** Opening DOCUMENT SEGMENT block **

Apple CEO Tim Cook says some new policies would harm iPhone security

Apple CEO Tim Cook speaks at the Dreamforce 2019 conference in San Francisco on November 19, 2019.

David Paul Morris | Bloomberg | Getty Images

Apple CEO Tim Cook on Tuesday criticized pending antitrust regulations in the United States and Europe, saying some of the proposed policies would harm the privacy and security of iPhone users.

Cook argued in a speech at the IAPP Privacy Summit in Washington, D.C. that the regulator’s efforts to force Apple to allow iPhone users to install apps from the internet, called sideloading, could lead to a scenario where users may be tricked into installing malware and software that steals user data.

Apple currently only allows users to install iPhone software from the Apple App Store, which checks every app and update.

“Here in Washington and elsewhere, policymakers are taking action on behalf of competition that would force Apple to allow apps on the iPhone that bypass the App Store through a process called sideloading,” Cook said. “This means that data-hungry companies could circumvent our privacy rules and re-track our users against their will.”

** Closing DOCUMENT SEGMENT block **

### ASSIGNMENT A
Answer these from the article on Tim Cook and iPhone security:
(i) At what event did Cook give the speech?
(ii) From where does Apple currently allow users to install iPhone software?
(iii) At which conference and on what date is Cook shown speaking in the photo caption?
### ASSIGNMENT B
Extend the article on Tim Cook and iPhone security with the paragraphs that follow its final quotation.

** Opening INFORMATION PROVIDED block **

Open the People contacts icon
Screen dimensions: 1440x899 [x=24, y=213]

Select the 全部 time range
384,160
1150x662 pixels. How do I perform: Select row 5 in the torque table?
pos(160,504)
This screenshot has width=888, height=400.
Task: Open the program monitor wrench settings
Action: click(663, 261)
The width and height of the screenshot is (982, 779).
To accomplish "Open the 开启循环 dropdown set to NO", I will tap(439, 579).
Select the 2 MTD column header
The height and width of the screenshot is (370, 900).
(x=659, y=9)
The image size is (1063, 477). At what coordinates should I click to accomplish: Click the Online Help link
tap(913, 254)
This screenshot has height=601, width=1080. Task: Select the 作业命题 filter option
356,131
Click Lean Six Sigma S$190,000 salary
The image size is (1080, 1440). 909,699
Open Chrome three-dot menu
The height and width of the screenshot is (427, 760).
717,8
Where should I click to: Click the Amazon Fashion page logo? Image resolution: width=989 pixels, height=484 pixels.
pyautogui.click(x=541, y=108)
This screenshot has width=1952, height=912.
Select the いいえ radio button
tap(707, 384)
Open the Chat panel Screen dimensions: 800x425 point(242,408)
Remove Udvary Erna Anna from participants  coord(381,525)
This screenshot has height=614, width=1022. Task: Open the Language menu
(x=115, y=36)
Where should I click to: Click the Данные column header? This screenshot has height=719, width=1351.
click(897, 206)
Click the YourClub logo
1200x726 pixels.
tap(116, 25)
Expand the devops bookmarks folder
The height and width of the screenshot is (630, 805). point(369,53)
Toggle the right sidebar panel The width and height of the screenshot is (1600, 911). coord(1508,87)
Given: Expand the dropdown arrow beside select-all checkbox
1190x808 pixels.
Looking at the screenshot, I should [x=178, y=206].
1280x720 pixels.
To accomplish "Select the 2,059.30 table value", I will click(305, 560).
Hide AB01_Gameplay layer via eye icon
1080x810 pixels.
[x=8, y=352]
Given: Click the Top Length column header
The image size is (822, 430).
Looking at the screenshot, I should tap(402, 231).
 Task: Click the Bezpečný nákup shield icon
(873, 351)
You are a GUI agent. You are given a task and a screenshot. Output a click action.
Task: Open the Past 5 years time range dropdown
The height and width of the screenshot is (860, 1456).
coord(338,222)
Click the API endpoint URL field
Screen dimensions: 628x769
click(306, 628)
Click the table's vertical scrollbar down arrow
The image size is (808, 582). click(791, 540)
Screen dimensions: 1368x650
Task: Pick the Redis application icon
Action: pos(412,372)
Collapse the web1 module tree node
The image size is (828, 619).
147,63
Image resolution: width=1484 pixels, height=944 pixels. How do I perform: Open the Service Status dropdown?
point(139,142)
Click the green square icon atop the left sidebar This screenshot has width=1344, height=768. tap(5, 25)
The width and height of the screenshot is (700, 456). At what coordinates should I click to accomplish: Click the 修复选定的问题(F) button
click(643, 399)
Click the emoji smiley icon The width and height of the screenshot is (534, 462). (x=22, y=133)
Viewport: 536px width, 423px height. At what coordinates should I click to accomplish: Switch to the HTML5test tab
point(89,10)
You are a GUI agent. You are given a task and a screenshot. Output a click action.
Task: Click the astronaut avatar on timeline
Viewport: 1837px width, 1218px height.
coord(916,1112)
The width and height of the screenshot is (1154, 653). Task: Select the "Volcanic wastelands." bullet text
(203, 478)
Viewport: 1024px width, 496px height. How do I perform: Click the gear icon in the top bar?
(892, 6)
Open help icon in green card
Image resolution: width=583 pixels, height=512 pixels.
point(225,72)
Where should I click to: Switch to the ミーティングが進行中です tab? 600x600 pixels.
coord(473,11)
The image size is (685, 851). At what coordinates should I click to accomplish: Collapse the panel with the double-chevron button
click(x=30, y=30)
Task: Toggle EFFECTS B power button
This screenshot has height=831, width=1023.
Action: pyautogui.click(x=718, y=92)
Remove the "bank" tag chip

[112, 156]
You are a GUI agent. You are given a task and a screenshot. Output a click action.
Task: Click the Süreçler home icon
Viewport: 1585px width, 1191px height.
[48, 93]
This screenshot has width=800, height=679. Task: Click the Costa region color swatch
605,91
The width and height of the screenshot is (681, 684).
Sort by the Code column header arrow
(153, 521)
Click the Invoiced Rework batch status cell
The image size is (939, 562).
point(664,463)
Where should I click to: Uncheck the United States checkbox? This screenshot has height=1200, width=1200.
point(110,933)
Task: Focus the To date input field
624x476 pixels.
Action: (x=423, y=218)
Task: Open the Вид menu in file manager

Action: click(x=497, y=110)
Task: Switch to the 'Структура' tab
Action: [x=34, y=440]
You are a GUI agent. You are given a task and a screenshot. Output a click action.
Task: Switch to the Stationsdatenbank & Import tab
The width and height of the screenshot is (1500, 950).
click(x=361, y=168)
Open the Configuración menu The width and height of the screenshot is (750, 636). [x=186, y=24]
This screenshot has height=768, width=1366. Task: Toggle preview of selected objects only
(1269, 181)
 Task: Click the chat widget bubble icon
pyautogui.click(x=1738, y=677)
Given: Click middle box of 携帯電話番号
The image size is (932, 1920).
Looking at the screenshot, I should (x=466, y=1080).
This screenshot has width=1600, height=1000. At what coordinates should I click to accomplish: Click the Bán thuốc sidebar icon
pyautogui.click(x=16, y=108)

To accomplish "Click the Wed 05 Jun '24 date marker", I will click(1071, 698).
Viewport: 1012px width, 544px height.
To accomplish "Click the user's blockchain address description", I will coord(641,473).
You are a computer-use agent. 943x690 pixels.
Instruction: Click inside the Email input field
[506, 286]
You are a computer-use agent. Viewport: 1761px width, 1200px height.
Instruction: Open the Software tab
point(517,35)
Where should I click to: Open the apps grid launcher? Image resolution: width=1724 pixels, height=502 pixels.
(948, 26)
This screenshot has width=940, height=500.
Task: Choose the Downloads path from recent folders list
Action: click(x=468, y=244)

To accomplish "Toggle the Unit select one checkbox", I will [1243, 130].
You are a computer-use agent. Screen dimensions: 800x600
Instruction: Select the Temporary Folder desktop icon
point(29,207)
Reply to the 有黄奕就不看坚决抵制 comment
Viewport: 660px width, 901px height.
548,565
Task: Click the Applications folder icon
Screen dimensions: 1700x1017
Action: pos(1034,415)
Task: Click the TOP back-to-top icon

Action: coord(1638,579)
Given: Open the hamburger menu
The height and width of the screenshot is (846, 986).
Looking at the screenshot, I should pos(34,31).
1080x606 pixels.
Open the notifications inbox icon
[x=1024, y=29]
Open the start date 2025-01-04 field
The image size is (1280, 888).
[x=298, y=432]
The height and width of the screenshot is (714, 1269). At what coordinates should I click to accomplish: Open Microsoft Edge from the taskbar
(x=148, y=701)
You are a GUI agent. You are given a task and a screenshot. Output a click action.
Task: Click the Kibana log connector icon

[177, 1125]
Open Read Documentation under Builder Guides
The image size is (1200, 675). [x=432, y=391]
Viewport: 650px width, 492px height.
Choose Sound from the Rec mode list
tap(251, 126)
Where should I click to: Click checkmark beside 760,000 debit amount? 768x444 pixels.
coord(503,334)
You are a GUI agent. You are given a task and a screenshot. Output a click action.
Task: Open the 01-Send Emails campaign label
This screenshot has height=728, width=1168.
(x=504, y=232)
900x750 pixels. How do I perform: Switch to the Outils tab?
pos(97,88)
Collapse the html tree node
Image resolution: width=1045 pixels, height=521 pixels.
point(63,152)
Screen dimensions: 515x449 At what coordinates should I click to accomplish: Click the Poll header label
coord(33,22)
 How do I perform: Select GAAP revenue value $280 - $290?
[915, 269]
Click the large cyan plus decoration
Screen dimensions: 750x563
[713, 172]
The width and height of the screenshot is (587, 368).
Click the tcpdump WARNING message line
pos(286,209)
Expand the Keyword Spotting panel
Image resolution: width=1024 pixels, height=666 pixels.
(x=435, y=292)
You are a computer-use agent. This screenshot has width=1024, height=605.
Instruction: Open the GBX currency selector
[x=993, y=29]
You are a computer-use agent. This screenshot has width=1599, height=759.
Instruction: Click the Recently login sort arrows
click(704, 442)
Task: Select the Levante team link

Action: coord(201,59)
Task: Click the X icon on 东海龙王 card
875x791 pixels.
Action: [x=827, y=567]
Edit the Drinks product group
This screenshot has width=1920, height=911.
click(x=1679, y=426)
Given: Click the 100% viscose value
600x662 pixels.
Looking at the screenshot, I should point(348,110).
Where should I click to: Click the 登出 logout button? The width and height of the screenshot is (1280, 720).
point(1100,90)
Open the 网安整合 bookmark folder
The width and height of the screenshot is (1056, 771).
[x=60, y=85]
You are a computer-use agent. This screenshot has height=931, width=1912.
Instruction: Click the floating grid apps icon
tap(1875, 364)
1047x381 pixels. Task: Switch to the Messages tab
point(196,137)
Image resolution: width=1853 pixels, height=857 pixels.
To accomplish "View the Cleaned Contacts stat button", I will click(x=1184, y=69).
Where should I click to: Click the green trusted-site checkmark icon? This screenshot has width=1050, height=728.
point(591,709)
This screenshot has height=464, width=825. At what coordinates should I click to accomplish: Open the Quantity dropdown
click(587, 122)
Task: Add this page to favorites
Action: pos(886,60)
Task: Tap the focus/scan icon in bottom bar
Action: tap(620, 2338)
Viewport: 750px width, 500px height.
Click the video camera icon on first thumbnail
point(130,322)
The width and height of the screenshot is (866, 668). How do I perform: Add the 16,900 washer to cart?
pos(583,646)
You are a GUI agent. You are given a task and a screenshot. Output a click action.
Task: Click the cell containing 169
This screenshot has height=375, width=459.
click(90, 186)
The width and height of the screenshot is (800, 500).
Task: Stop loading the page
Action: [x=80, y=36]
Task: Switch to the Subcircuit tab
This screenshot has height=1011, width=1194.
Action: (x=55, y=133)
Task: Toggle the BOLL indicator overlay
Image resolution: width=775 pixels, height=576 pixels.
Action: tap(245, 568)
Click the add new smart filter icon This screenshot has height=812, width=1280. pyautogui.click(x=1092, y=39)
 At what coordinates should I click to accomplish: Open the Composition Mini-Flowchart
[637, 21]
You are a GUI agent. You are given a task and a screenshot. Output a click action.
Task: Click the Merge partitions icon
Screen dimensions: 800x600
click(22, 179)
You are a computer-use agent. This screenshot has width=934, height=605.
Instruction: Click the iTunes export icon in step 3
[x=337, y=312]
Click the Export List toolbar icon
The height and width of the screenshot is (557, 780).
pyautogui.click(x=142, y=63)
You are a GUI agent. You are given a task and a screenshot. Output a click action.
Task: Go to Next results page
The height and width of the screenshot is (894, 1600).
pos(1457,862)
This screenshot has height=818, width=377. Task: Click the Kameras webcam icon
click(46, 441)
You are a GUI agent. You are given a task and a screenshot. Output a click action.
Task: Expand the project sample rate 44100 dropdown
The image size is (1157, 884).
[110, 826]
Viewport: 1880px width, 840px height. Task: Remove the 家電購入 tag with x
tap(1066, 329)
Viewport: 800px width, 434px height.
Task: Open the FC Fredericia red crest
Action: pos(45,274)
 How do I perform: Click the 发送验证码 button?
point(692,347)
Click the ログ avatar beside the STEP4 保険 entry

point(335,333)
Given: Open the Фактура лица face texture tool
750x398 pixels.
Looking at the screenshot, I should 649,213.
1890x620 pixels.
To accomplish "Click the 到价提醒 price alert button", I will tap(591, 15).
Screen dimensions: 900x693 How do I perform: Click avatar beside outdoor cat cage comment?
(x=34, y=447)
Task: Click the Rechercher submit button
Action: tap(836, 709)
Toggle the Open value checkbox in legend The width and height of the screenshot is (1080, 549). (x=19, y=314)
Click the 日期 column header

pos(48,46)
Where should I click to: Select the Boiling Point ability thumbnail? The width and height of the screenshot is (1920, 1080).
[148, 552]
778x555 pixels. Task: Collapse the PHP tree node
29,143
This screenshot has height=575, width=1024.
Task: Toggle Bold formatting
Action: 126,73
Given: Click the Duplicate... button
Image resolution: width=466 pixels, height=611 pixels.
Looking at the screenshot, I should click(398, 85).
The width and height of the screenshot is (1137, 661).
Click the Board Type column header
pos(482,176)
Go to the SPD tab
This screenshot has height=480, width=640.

** Closing INFORMATION PROVIDED block **

### WRITTEN REPLY A
(i) The IAPP Privacy Summit in Washington, D.C.
(ii) The Apple App Store.
(iii) The Dreamforce 2019 conference in San Francisco, on November 19, 2019.

### WRITTEN REPLY B
Cook’s remarks on Tuesday highlight Apple’s strategy to relax sideloading requirements in pending antitrust regulations by focusing on the risks it poses to users.

Sideloading would also “potentially give bad actors a way to circumvent the comprehensive security protections we have in place,” Cook said on Tuesday.

In the United States, the Open Markets Act would force Apple to allow sideloading. It was approved by the Senate Judiciary Committee earlier this month and is expected to be debated in Congress this year.

In Europe, the EU recently passed the Digital Markets Act, a sweeping set of rules that target big tech companies. Early versions of the DMA included a side-loading requirement, but the legislation is not yet finalized.

Regulators Target App Store Fees

Regulators say forcing Apple to allow apps to be installed via the internet would spur competition and appease app developers who say Apple’s 15-30% fee for App Store purchases is burdensome and excessive. If developers can distribute iPhone apps without Apple’s store, they could charge their users directly and bypass Apple’s fees, some believe.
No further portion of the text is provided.